The timing and logic of this American maneuver had more to do with Iraq, though, than with a genuine interest in Israeli-Arab peacemaking. As prewar diplomacy soured and Washington found itself more and more isolated throughout the international community, Bush had to pay growing attention to his most credible ally, British Prime Minister Tony Blair. In recent months, Blair has become the patron of the Palestinian cause, assuming the role formerly played by Arab powers like Egypt and Saudi Arabia. He hosted several conferences in London to promote reform and economic aid for the troubled Palestinians. In his recent meetings with the American president, Blair demanded that Bush not neglect the other Middle East crisis when dealing with Iraq. A similar message came from his Spanish counterpart, Jose Maria Aznar. Both asked Bush to deal with Israeli Prime Minister Ariel Sharon, in return for their support of Bush's war against Saddam.

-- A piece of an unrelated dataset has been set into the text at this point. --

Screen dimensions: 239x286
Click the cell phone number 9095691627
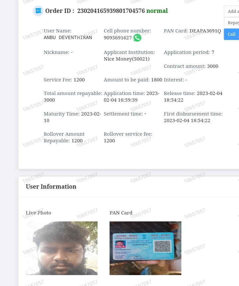[118, 38]

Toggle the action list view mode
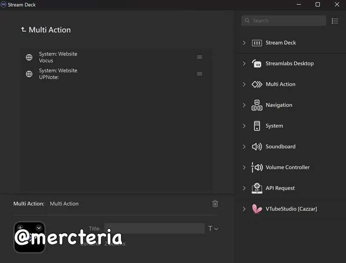[x=335, y=21]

Blair's motivations are no less cynical than Bush's. While European unity has been torn over the Iraqi campaign, there is strong consensus on the continent for the need to stop the vicious cycle of violence between Israelis and Palestinians and to bring an end to the Israeli occupation and settlements in the West Bank and Gaza, which are seen as the root of trouble. France and Germany, who have led the opposition to Bush in Europe, have remained largely silent on the Palestinian-Israeli issue, since they don't have to prove their peace credentials. But the leaders of Britain and Spain, America's allies in the old world, are going up against the overwhelmingly antiwar public opinion in their countries and are trying to make up some of their losses by embracing the Palestinians, a pet issue for European liberals. In other words, Blair and Aznar have called for ending the Israeli occupation, in order to legitimize, or at least make more politically palatable, their own occupation of Baghdad, Mossul and Basra.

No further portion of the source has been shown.